═══ DATA ═══

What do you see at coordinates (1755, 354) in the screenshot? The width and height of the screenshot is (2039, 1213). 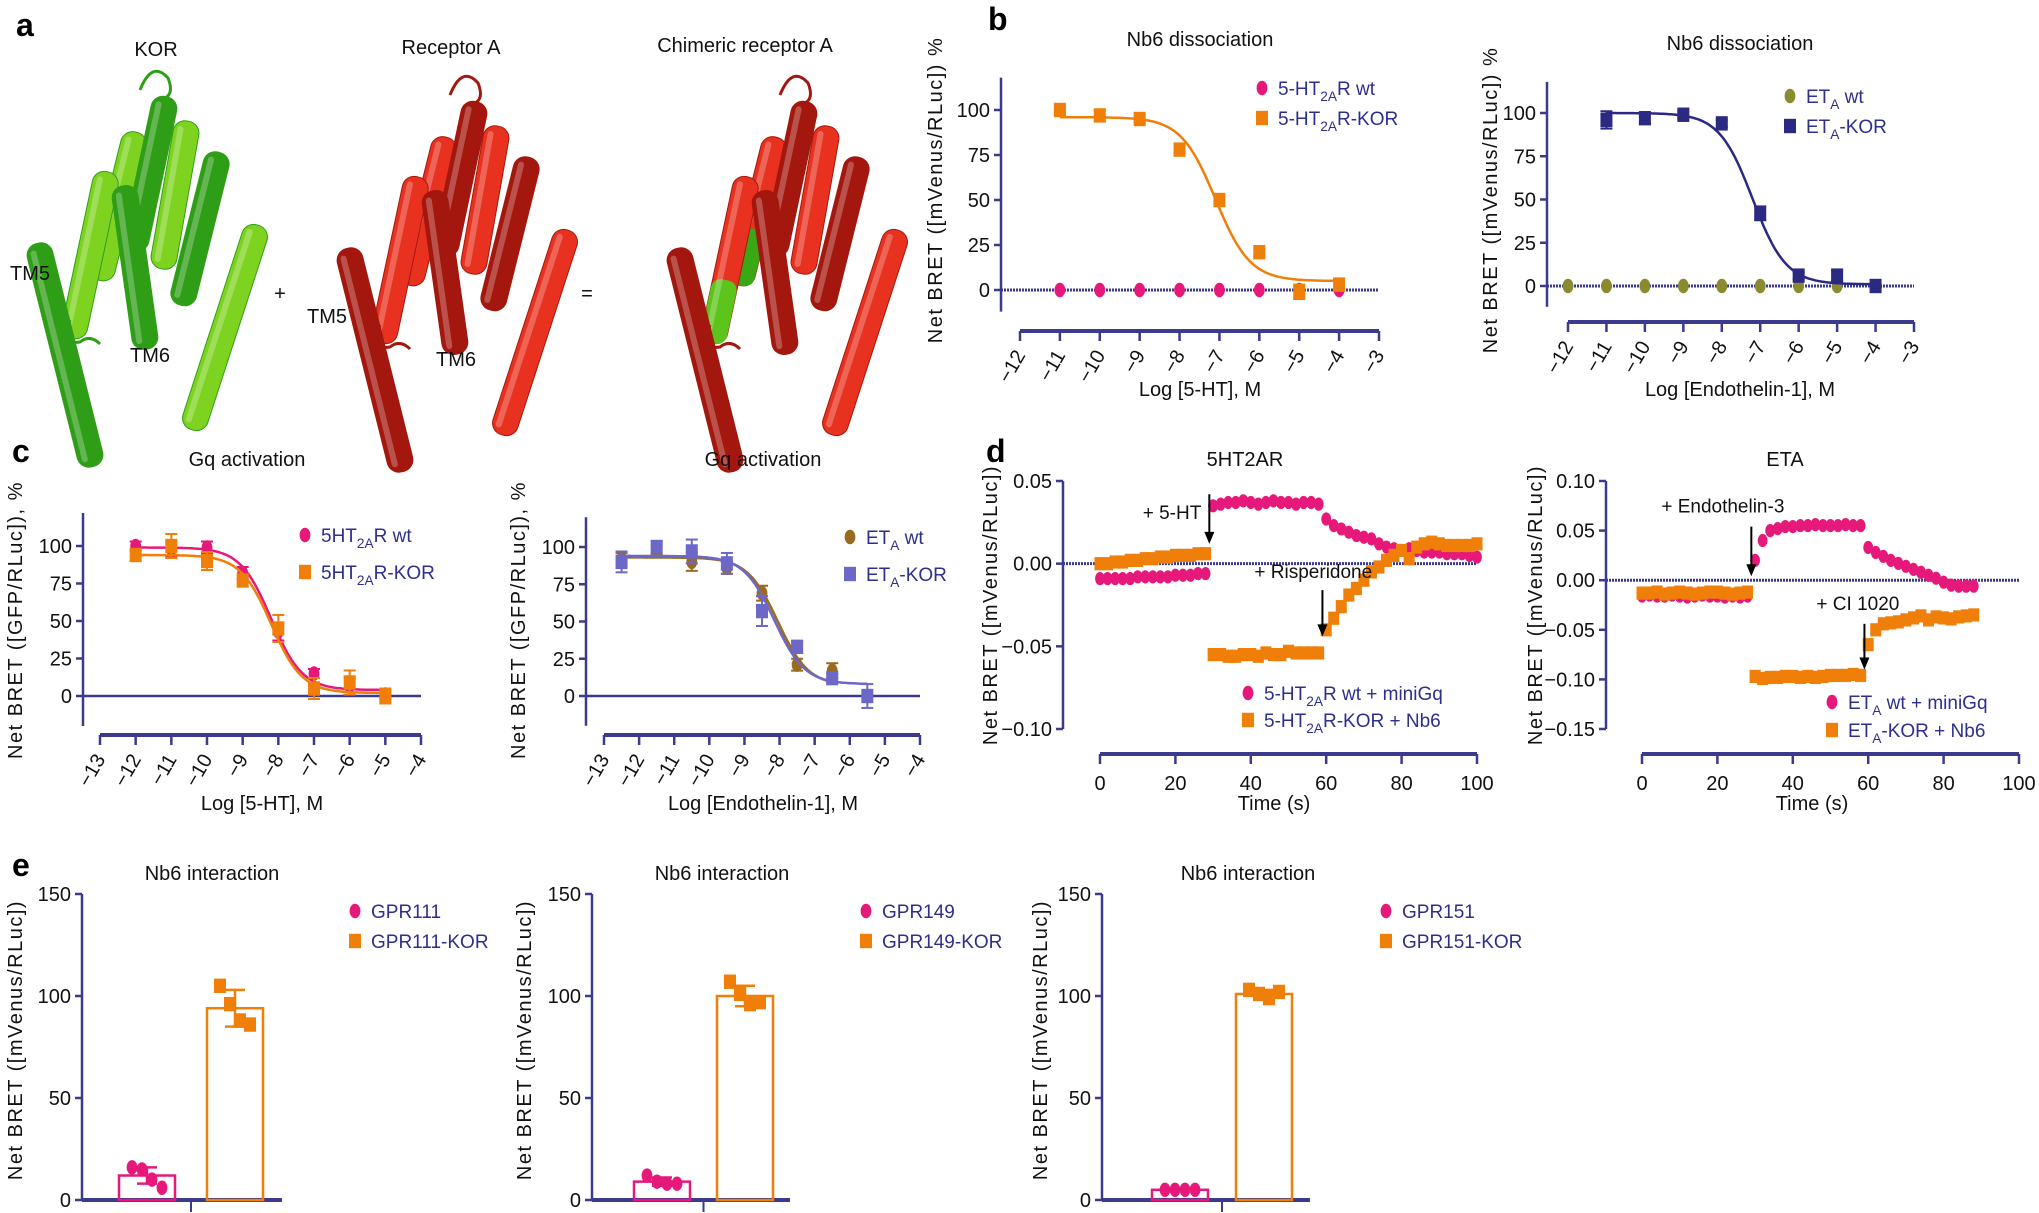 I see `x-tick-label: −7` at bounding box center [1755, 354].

═══
═══ DATA ═══

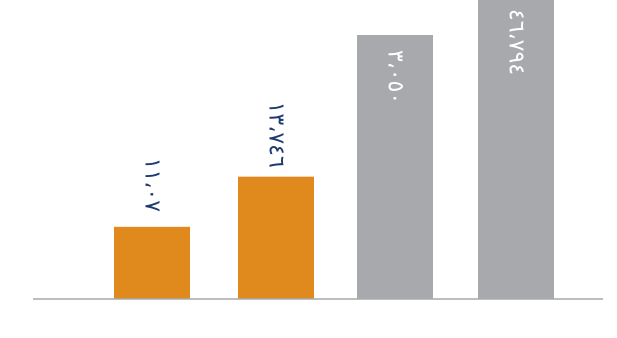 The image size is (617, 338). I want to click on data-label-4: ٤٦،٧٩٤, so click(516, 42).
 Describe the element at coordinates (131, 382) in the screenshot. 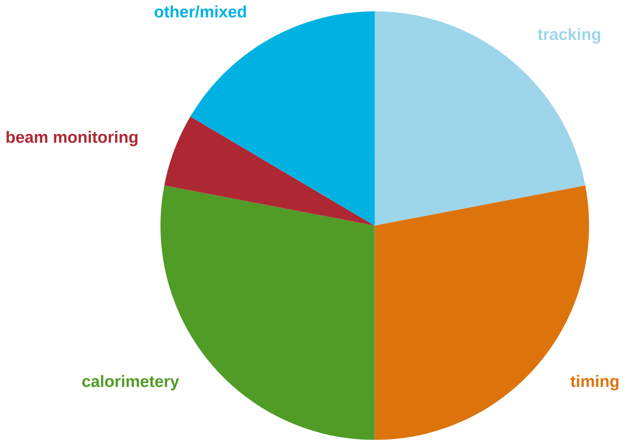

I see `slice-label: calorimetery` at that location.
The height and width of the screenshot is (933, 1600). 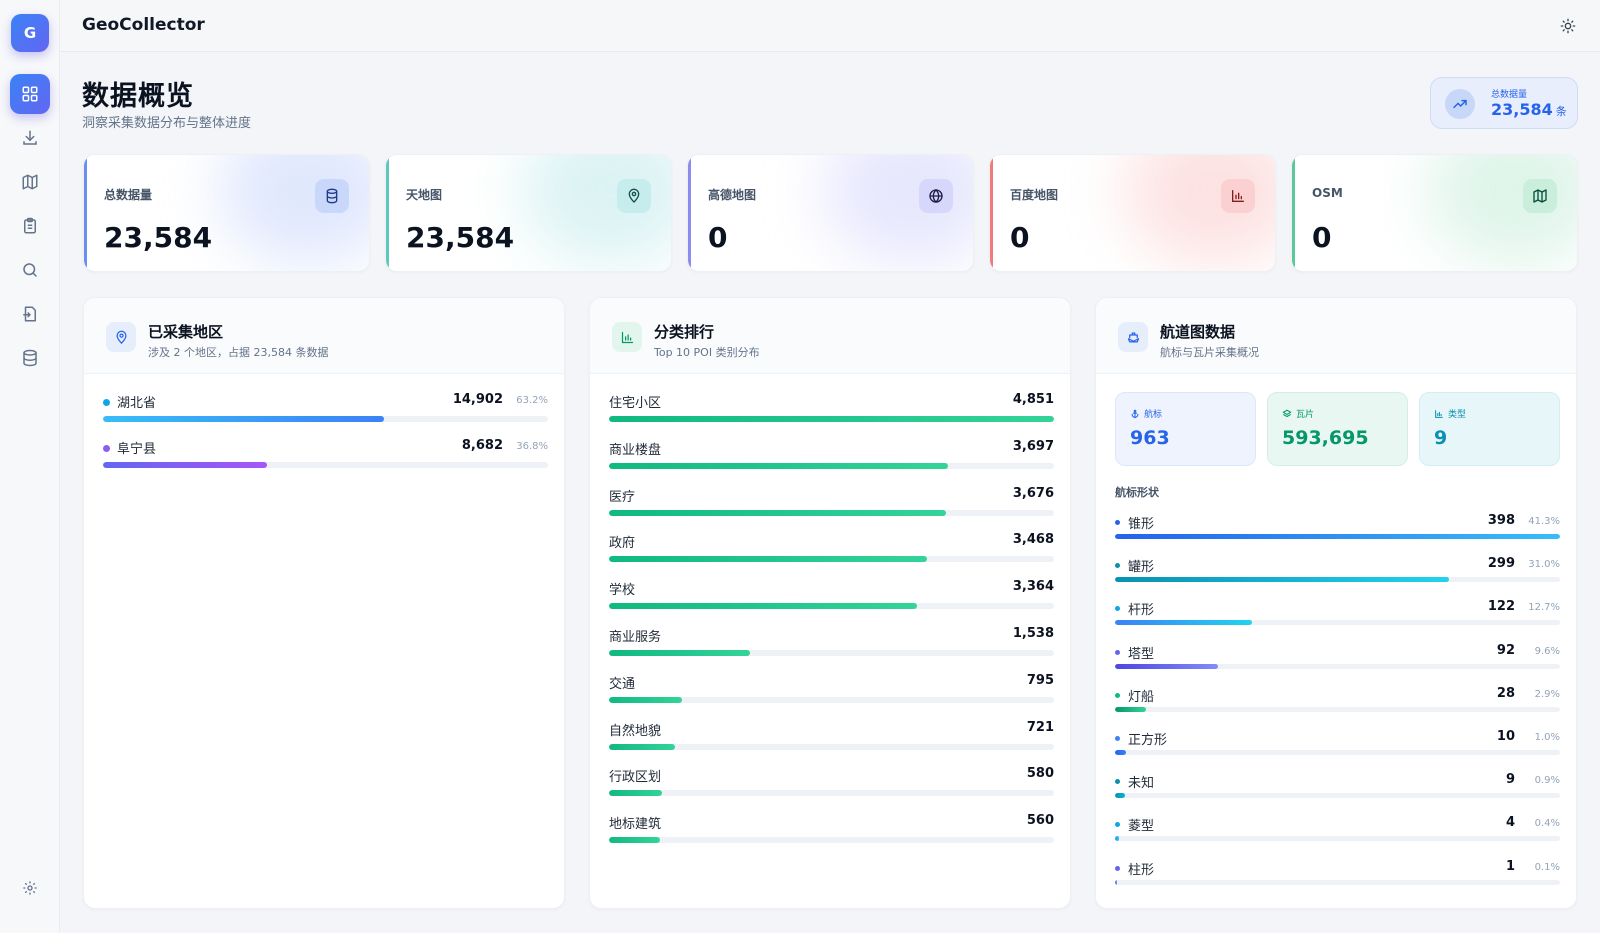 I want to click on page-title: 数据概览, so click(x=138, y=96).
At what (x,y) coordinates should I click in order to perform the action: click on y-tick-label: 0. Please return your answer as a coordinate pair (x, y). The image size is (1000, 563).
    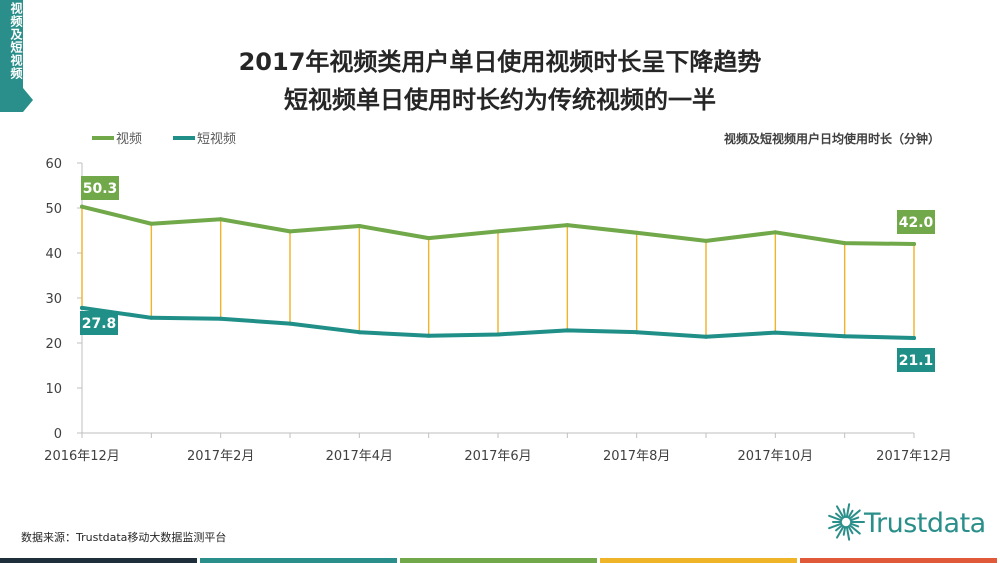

═══
═══ DATA ═══

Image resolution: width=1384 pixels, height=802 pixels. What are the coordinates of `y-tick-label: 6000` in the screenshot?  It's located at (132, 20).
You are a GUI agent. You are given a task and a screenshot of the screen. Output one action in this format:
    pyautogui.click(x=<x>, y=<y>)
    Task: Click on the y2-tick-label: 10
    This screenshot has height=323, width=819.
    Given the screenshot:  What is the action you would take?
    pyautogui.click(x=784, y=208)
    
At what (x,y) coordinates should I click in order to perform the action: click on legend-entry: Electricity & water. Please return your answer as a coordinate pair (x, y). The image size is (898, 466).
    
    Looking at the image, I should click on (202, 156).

═══

> **WORK TO BE COMPLETED**:
Make a numbered list of the lines from the one containing "You are a GUI" through the one containing "This screenshot has", both included and with no blank lines.

> **SOLUTION FOR THIS PROBLEM**:
1. You are a GUI agent. You are given a task and a screenshot of the screen. Output one action in this format:
2.     pyautogui.click(x=<x>, y=<y>)
3.     Task: Click on the y2-tick-label: 10
4.     This screenshot has height=323, width=819.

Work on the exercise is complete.